目次

[1]Aブロックの展望
[2]Bブロックの展望
[3]Cブロックの展望
[4]Dブロックの展望

Dブロックの展望



宮古・沖勇作

 昨年秋、優勝することとなる興南と初戦で当たり早々に敗北したがその結果、長い冬の期間で着実に個々の力をアップデートした宮古が春季大会で見事ベスト4入り。初戦の知念で僅か3安打1失点と好投した沖 勇作投手は、続く宜野湾戦でも3安打13奪三振完封という最高の結果を残した。波に乗った沖 勇作は那覇戦でも7回3安打1自責点。注目の強豪日本ウェルネス沖縄とのゲームでも先発した沖勇作は、6安打無四球1失点と完璧に近い投球を見せた。
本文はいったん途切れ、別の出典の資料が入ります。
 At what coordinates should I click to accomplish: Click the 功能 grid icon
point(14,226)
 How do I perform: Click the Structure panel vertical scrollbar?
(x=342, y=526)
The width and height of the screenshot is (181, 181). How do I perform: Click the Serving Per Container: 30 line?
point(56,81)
打席でも4番を務める沖 勇作は日本ウェルネス沖縄戦で5回、6回と2打席連続二塁打を放つなど活躍。文字通り大黒柱としてこの夏も活躍し宮古勢悲願の甲子園初出場を担う。

 ここでの好カードは美里工浦添商。両校ともやはり甲子園で結果を残しただけあり、中学生たちから進学したい高校の選択肢として人気があるだけに好選手が揃う。秋と春に結果を残していないのも、ともにこの1回戦は是が非でも突破して波に乗りたいと意気込んでいる思いに繋がるだろう。意外な注目はエナジック。2008年全国高校野球選手権大会で浦添商をベスト4入りさせた名将・神谷 嘉宗監督がついに私学の監督に就任。全員まだ1年生ながら神谷監督の指導の下、一歩一歩着実に力をつけている。「24時間一緒に過ごすことで、なんでも言い合える仲になった」というチームワークも、試合では大きな力になるだろう。
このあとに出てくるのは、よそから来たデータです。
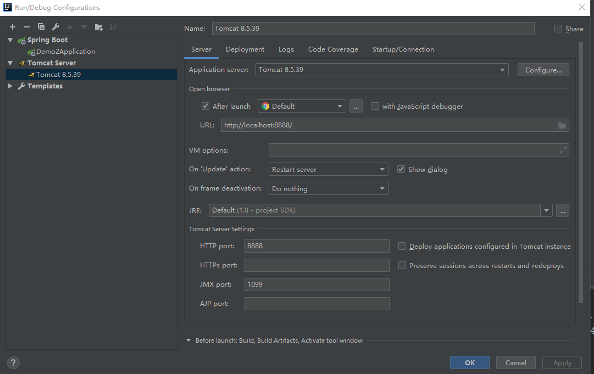
Task: Toggle the Show dialog checkbox
Action: click(x=401, y=169)
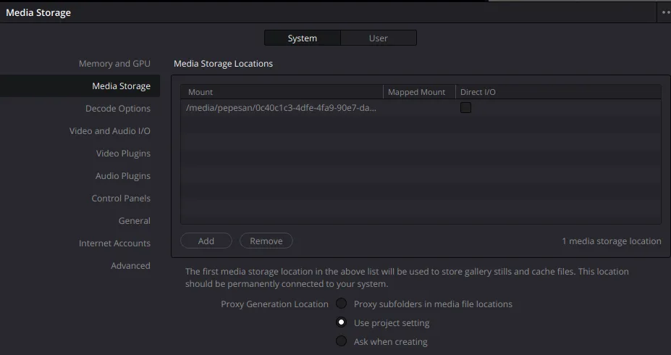
Task: Open Control Panels settings
Action: pyautogui.click(x=121, y=199)
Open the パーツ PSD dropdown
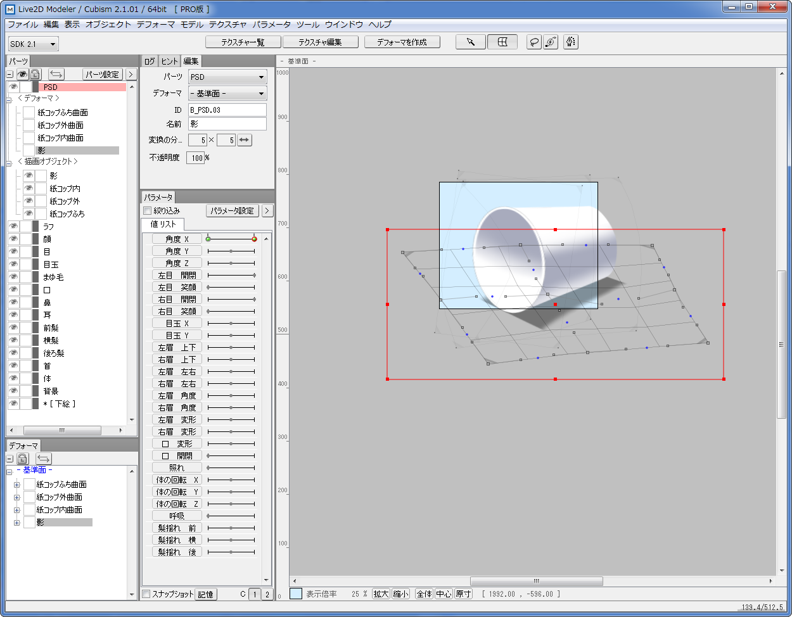Viewport: 792px width, 617px height. click(227, 77)
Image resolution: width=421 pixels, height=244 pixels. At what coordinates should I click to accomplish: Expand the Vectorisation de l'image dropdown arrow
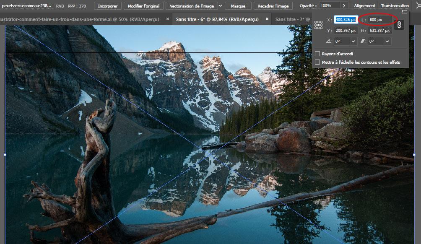coord(221,6)
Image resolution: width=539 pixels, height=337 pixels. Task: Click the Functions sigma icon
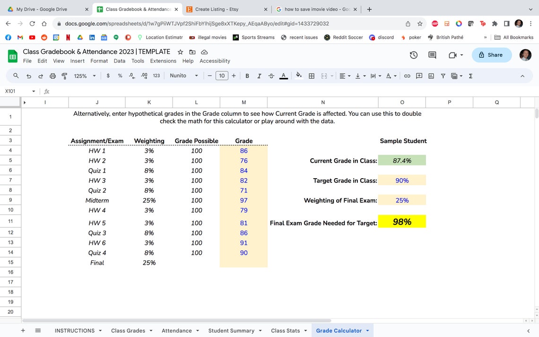coord(469,76)
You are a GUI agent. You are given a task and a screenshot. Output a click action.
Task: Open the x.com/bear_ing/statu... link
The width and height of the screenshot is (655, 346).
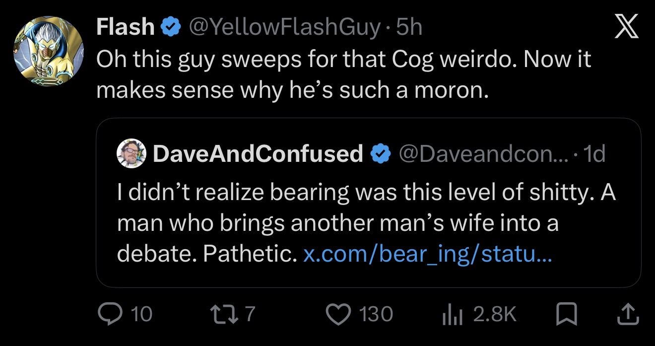tap(427, 254)
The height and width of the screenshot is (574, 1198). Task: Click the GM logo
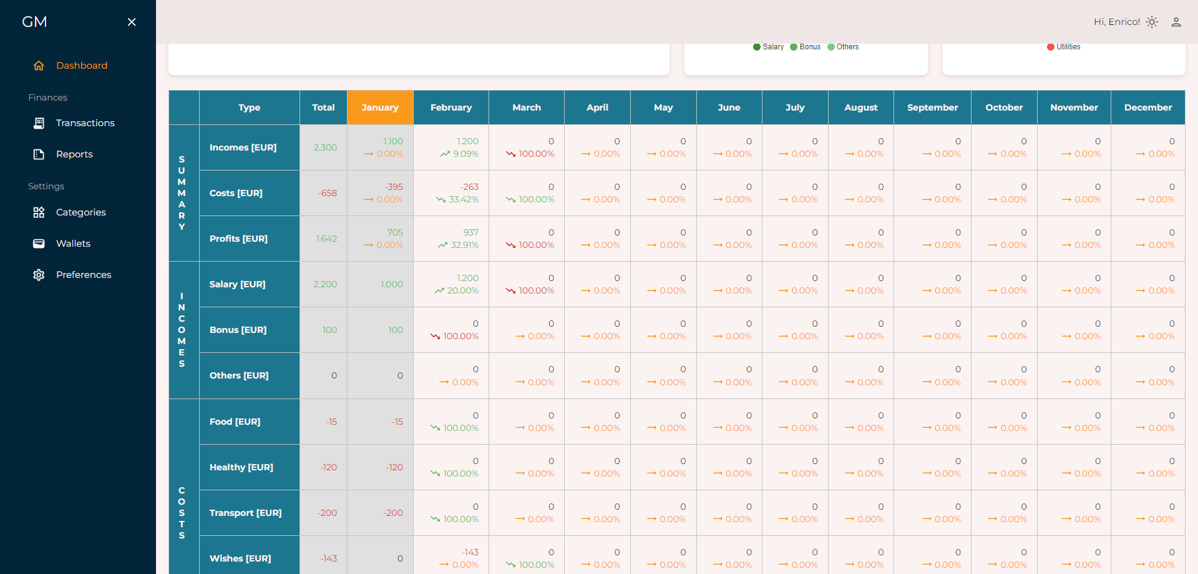(34, 22)
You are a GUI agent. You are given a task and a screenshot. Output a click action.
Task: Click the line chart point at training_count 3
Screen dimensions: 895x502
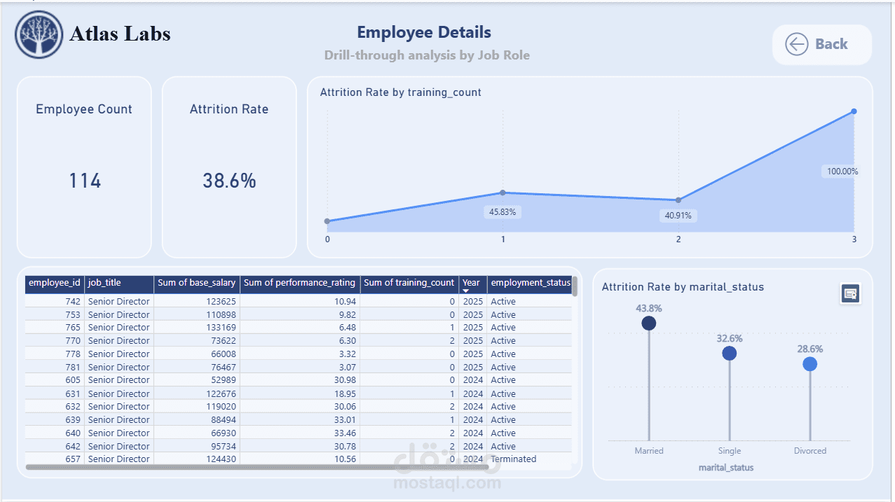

 もうひとつの注目は久米島・南部商連合。春季大会でベスト8入りし、一躍周囲の注目を集めたことで、「自分たちもやれるんだ」という自信と、芽生えた仲間意識が最後の夏にさらなる力を吹き込むことだろう。その相手は春の準優勝、沖縄尚学と1対3と接戦を演じた読谷。その試合4回途中から2番手で登板し、5.1回を投げ18打者に対し僅か1安打と沖尚打線に堂々と勝負することができた古堅 鈴之輔投手にも注目が集まる。